While studying ferments and fermentations Schwann became interested in certain functions of the human body that carry with them many reminders of the biological processes which are at work in producing the various alcohols and acids of fermentation. The changes that occur in the contents of the human stomach during the preparation of food for absorption had long been a subject of the greatest interest to physiologists. It had been studied too much, however, from the merely chemical side. The necessity for the presence of an acid in the stomach contents in order that digestion should go on led to the conclusion that the acid was the most important constituent of the gastric juice.

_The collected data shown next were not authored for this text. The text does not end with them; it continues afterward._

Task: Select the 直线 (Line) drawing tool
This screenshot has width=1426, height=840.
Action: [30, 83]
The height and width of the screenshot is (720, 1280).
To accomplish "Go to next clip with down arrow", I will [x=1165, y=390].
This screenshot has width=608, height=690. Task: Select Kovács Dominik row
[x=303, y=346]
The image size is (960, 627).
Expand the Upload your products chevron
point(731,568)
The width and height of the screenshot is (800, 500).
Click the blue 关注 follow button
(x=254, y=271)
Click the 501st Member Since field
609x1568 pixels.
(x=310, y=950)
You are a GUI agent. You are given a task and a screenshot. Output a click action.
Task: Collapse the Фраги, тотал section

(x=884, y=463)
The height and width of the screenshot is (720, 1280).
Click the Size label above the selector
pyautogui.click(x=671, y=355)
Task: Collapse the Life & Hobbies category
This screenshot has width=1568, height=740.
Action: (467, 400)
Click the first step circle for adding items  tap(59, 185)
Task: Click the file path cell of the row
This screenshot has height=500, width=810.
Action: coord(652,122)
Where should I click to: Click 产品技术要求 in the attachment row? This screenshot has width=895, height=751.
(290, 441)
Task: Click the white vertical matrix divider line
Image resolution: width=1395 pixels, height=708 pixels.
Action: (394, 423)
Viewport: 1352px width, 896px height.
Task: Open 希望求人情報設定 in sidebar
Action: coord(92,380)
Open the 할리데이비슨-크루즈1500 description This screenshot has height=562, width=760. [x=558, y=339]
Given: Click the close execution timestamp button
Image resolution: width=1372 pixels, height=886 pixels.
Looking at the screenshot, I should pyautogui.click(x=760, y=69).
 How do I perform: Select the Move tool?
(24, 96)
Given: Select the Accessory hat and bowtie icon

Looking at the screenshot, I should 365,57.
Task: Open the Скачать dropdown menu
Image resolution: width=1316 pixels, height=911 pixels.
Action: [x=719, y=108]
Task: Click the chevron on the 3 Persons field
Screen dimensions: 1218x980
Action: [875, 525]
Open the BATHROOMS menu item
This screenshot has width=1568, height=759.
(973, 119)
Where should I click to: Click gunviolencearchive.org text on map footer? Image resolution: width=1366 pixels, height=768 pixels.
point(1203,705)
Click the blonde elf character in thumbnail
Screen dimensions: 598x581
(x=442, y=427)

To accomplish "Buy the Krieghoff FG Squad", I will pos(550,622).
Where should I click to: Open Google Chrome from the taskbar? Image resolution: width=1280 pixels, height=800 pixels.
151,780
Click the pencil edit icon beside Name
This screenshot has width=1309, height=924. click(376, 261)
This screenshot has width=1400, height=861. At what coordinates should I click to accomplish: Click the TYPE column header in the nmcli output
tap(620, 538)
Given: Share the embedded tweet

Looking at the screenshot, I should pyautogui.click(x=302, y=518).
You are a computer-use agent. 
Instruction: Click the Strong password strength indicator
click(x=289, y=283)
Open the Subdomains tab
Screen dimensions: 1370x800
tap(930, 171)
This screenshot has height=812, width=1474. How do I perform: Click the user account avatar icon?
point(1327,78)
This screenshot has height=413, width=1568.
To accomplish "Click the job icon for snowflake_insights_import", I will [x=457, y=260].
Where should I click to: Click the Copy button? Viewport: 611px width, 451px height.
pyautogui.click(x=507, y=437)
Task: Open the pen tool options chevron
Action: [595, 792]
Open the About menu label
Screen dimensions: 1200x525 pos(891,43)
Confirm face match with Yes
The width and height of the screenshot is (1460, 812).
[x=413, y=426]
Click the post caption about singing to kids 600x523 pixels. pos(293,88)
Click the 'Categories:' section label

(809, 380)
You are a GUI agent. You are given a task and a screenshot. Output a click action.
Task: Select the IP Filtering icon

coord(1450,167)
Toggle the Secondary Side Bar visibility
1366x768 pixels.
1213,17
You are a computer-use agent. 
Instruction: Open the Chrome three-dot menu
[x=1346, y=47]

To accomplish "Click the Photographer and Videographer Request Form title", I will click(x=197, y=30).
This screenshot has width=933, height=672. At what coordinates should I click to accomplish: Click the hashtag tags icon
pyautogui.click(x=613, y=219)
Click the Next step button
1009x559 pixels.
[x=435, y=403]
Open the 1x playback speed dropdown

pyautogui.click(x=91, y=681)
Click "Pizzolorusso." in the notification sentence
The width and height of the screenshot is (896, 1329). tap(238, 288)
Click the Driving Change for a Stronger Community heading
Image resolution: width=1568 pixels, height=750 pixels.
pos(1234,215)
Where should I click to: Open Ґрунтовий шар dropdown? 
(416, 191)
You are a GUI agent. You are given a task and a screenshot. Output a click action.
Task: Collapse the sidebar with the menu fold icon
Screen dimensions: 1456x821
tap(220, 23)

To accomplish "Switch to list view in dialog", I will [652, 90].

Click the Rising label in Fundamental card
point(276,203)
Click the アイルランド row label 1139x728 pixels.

By means of the scrapings of the stomachs of various animals Schwann succeeded in preparing an artificial gastric juice, and showed just how the action of the gastric secretions brought about the solution of the contents of the stomach. He isolated pepsin, and demonstrated that it resembled very closely in its action the substances known as ferments. He even hinted that digestion, instead of being a chemical was a biological process. Any such explanation as this was scouted by the chemists of the day, headed by Liebig. Most of the physiological functions within the human body were [{263}] then triumphantly claimed as examples of the working of chemical laws.